Allow name query for MPI_DATATYPE_NULL. #10029

bosilca · 2022-02-19T19:16:36Z

Signed-off-by: George Bosilca [email protected]

jsquyres

In principle, I don't have a problem with this PR. But is it mandated by the MPI spec, or is this an extension?

In the description for MPI_TYPE_GET_NAME in MPI-4.0 (p385 -- or anywhere in section 7.8, "Naming Object" starting on p381), it doesn't explicitly mention that you can pass invalid handles (like MPI_DATATYPE_NULL) to the MPI_*_GET_NAME functions. Indeed, MPI-4.0 p383:33-36 somewhat kinda sorta implies that you can't:

Thus, the names of MPI_COMM_WORLD, MPI_COMM_SELF, and the communicator returned by MPI_COMM_GET_PARENT (if not MPI_COMM_NULL) will have the default of "MPI_COMM_WORLD", "MPI_COMM_SELF", and "MPI_COMM_PARENT".

Provided data |
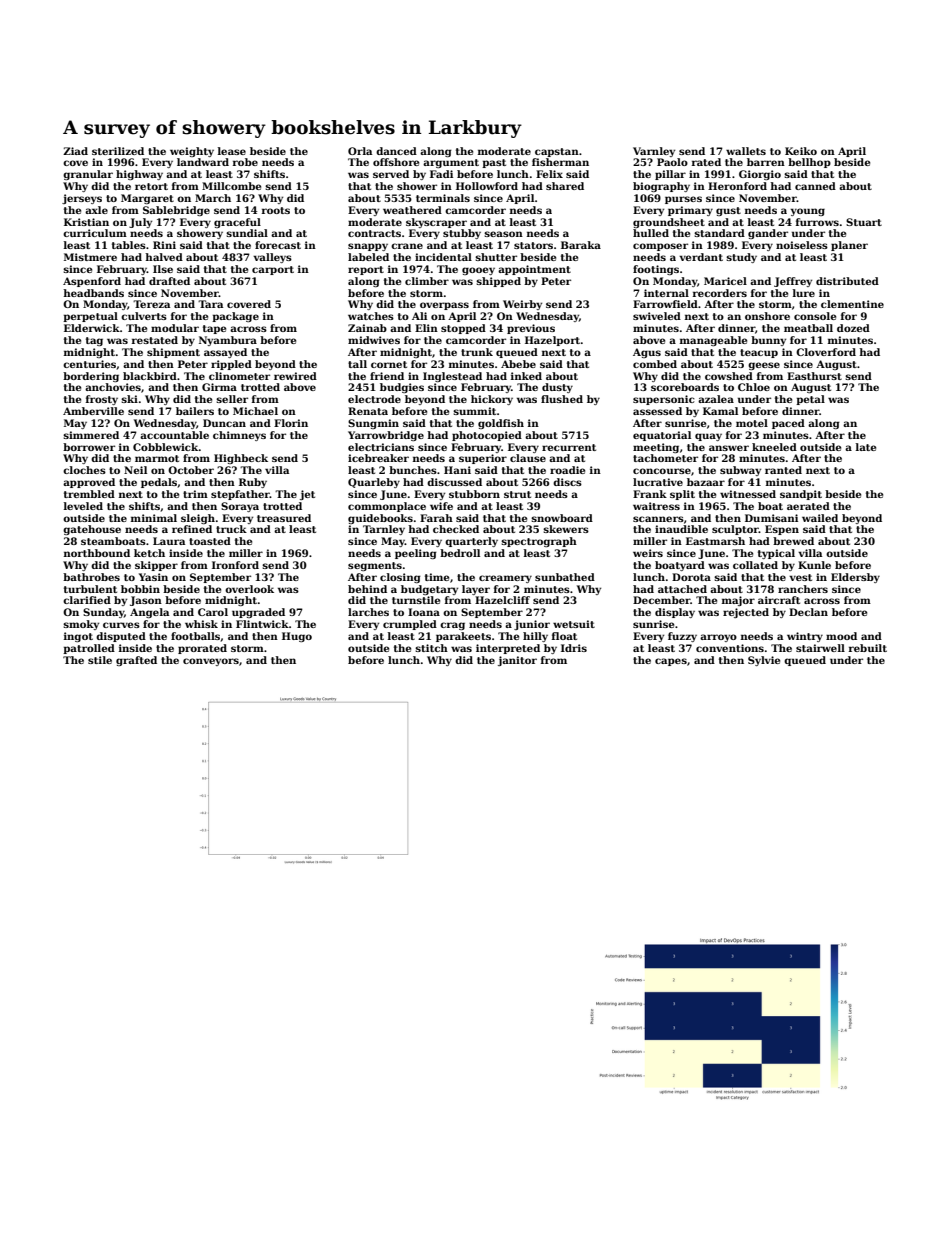  What do you see at coordinates (237, 223) in the document?
I see `graceful` at bounding box center [237, 223].
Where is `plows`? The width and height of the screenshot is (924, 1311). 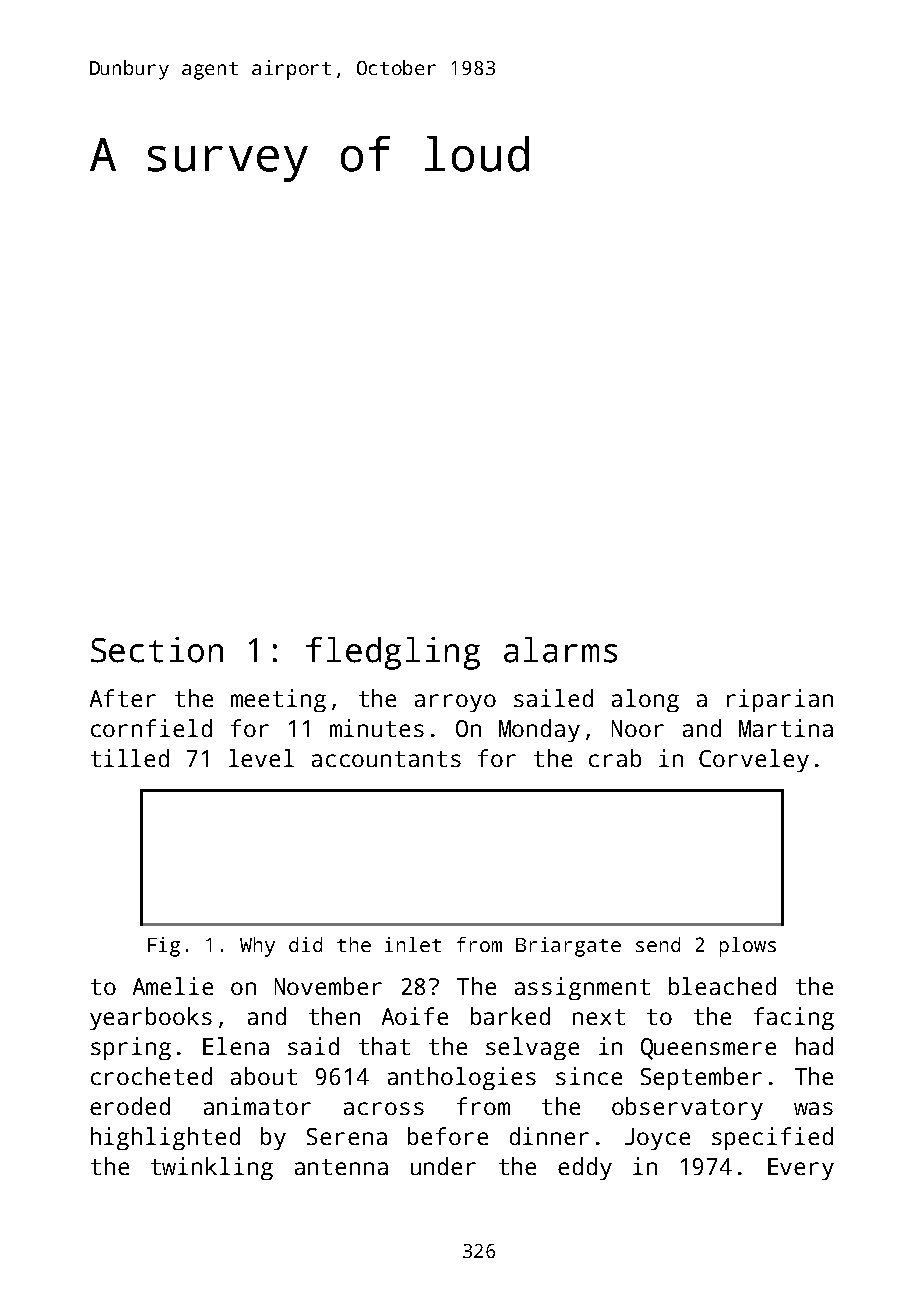 plows is located at coordinates (748, 947).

Problem set |
1 – In the MPI_DATATYPE_NULL pull request thread, which section of MPI-4.0 is cited for object naming, and what is its title?
2 – Retype the part of the MPI_DATATYPE_NULL pull request thread that opens with the words containing "Allow name query" and closes with "this an extension?".
3 – Please continue the MPI_DATATYPE_NULL pull request thread from the point where it stops.
The listing has no role in this work.

Expected outputs |
1 – Section 7.8, "Naming Object."

2 –
Allow name query for MPI_DATATYPE_NULL. #10029

bosilca · 2022-02-19T19:16:36Z

Signed-off-by: George Bosilca [email protected]

jsquyres

In principle, I don't have a problem with this PR. But is it mandated by the MPI spec, or is this an extension?

3 –
That being said, if this issue is ambiguous in the MPI standard text, I'm in favor of this functionality because it's one less check that the application program needs to make before calling MPI_*_GET_NAME.

What do we do for the other MPI_*_GET_NAME functions?

Do we know what MPICH does here?

bosilca · 2022-02-20T16:59:04Z

The MPI standard define the name for all predefined datatypes, and MPI_DATATYPE_NULL is part of that group. Thus, I see no reason for the current in MPI_TYPE_GET_NAME that prevents the retrieval of its name.

jsquyres · 2022-02-20T17:10:07Z

I guess I'm a little confused. Can you cite where in MPI-4.0 it says that invalid handles such as MPI_DATATYPE_NULL should have a name returned from MPI_TYPE_GET_NAME? The only description I see under MPI_TYPE_GET_NAME (MPI-4.0 p385:23-24) says:

Named predefined datatypes have the default names of the datatype name. For example, MPI_WCHAR has the default name of "MPI_WCHAR".

It doesn't say that invalid handles are accepted by MPI_TYPE_GET_NAME. What am I missing?

bosilca · 2022-02-20T17:36:55Z

MPI_DATATYPE_NULL is not an invalid datatype, it is a NULL handle, and as such it is a predefined constant. Thus, I believe that the naming rule cited above applies.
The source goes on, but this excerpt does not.